Originally Posted by maranapanda
I've been in a location with poor internet service, so it's tricky to post. I just wanted to let you know that I am here supporting you. You and your little girl are doing such a fantastic job.
What are you doing to pass the time? Reading, watching hospital TV, visiting with family? I'm asking because I was wondering if there's anything we can do to help keep your mind occupied. Ebook recommendations, fb friend requests, interactive games, or do you like funny gifs? Maybe things are just too intense right now, and rest is your best friend. But at anytime in the coming weeks left us know if there is anything we can do for you.
Much love to you mama
Thank you. DH has been with me in the hospitals since Monday, but he will have to go to work and back home with the kids pretty soon. I have lots of books, crosswords, iPad, phone, so I am good for awhile. I have not wanted visitors as I am pretty private, but if I stay here a long time, that may change.
This is day 7 since my waters broke.
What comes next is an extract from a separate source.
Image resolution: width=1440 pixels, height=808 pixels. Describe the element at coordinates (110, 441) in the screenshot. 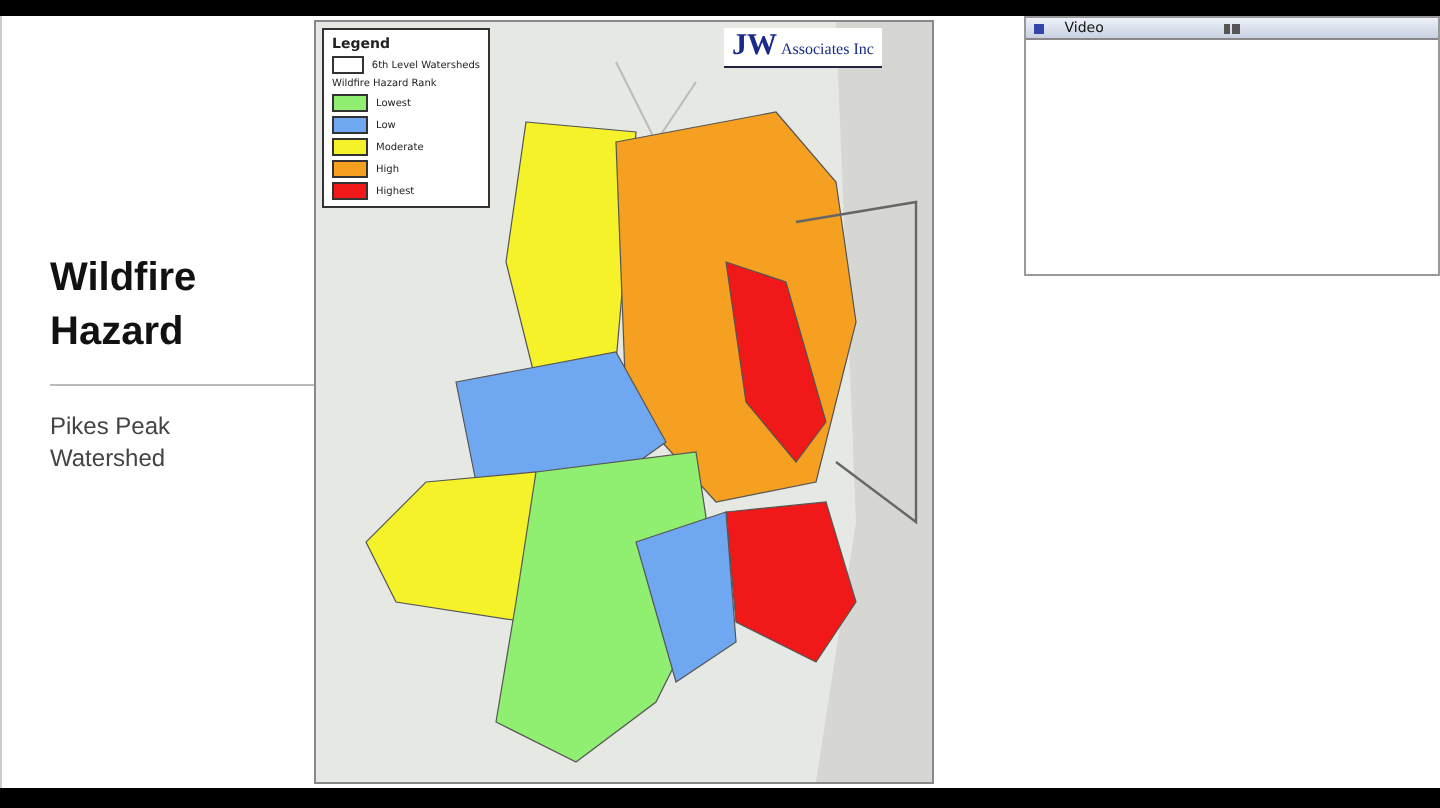

I see `slide-subtitle: Pikes Peak Watershed` at that location.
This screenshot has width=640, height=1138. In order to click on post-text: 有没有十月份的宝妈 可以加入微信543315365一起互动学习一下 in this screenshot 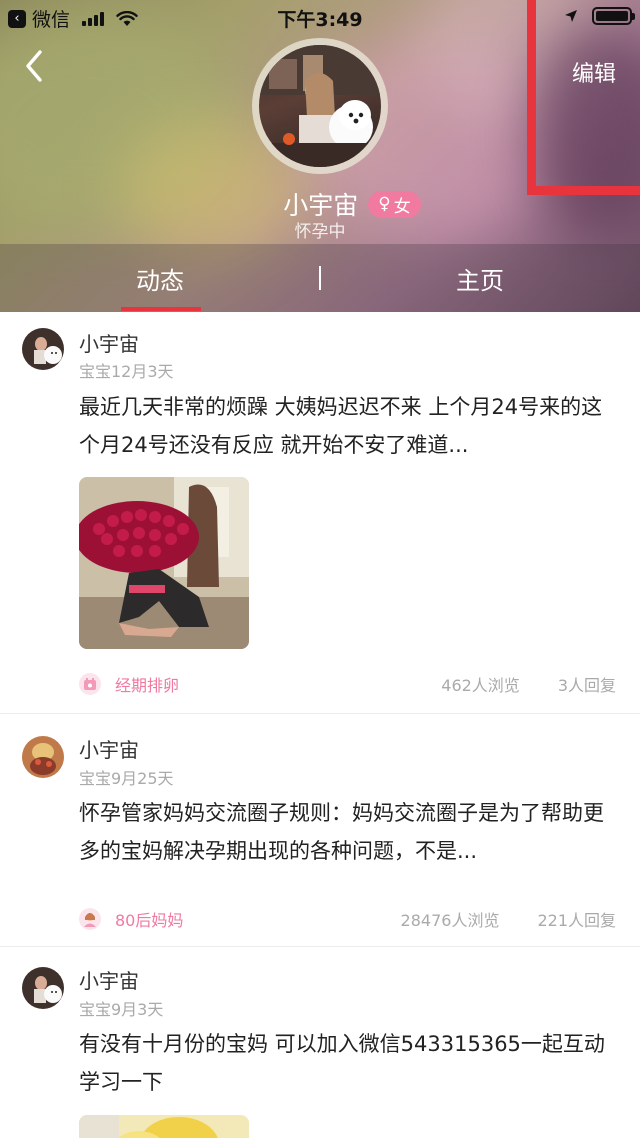, I will do `click(349, 1063)`.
Still no infection or labor. Baby still looks fine. My fluid was 14 on Monday, 12 on Wednesday, and 7 today. I don't see any fluid coming out, so maybe that is normal fluctuation or the techs say its really hard to measure such a small baby's fluid. Either way, they call normal 5-25.
I bled on Wednesday, but they could only see a tiny area of placenta detachment on the very edge, so they don't seem worried. Bleeding stopped all day Thursday, and then I had one episode early Friday morning that started when I finally laid totally flat to sleep, and stopped when I woke up and sat up. It also looks like it's getting older - the color is darker, and it has those like "strings of powder" that I see in the toilet when I have my period - not whole clots, but like it's starting to stop.
I have been on bed rest even though they don't think it matters, because it can't hurt and makes me feel like I'm doing something. My current fear, on top of losing the baby as 24 week babies only have like 40% chance, is having a c section. I will definitely have one unless I go a lot longer and the baby turns. It may very well have to be a classical incision too. I've never had any surgery and I'm pretty scared. I'm afraid I'll panic. Plus it means I can't see the baby right away, and if she dies, I would miss her few minutes of life. But it gives her the best chance, so I have to do it.